[Start of section]

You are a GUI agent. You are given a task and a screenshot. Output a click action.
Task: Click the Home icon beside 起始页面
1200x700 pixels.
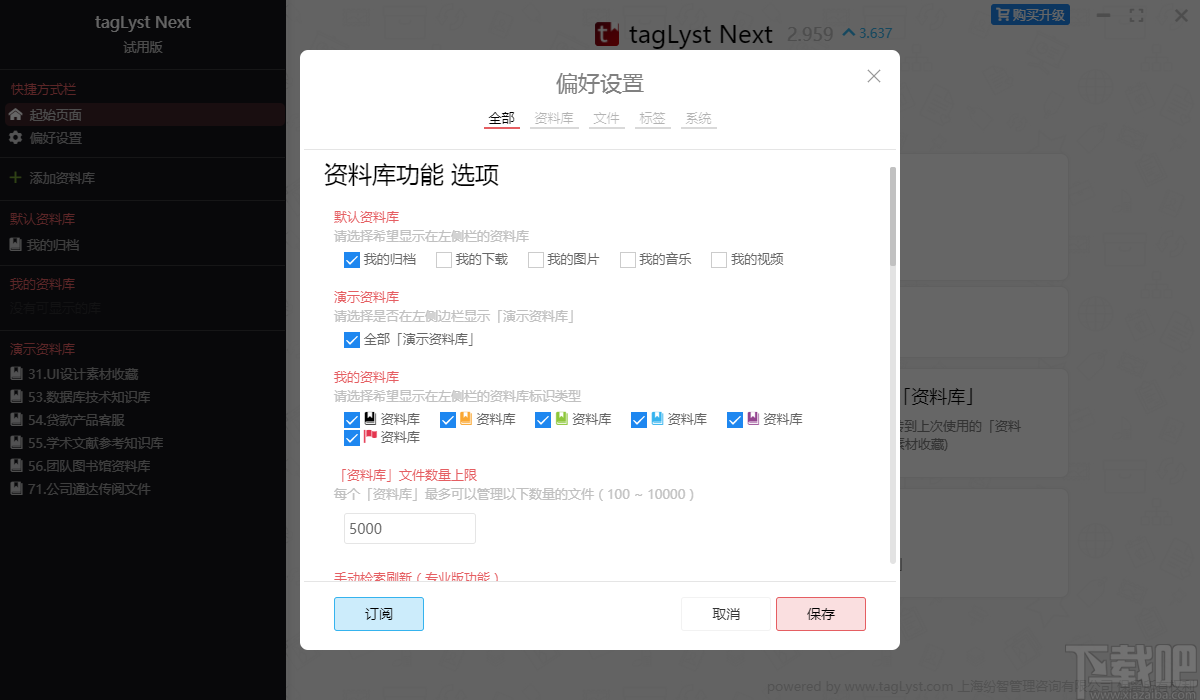pyautogui.click(x=13, y=113)
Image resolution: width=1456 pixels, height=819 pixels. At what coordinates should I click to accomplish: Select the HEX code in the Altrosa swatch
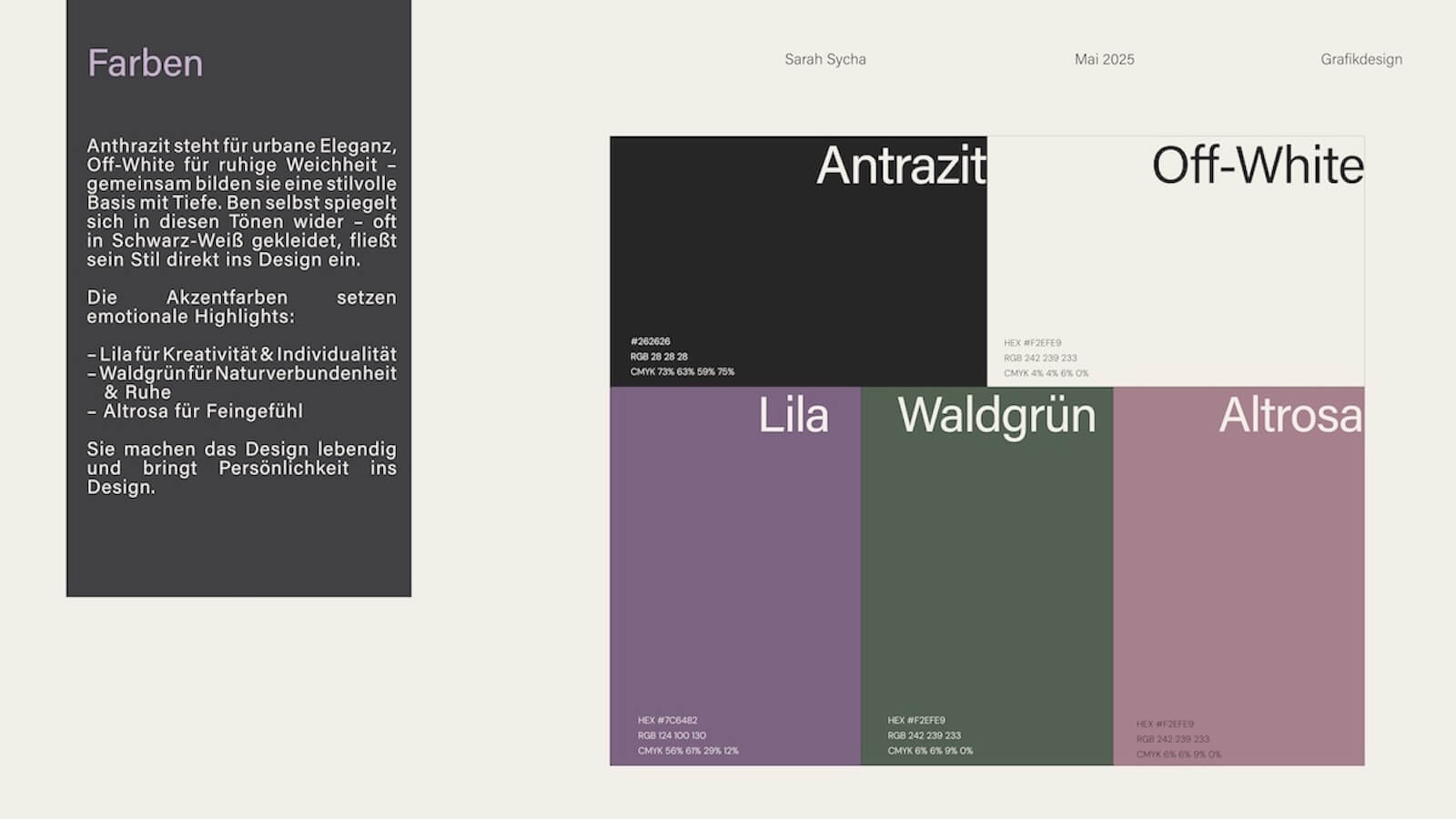point(1164,724)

[End of section]

> Work order: All lines from the one containing "Task: Click the Home icon beside 起始页面" through the end of the data are to be restated exactly, with nothing else and without the pictures.

> Exercise answer:
Task: Click the Home icon beside 起始页面
1200x700 pixels.
pyautogui.click(x=13, y=113)
Image resolution: width=1456 pixels, height=819 pixels. At what coordinates should I click to accomplish: Select the HEX code in the Altrosa swatch
point(1164,724)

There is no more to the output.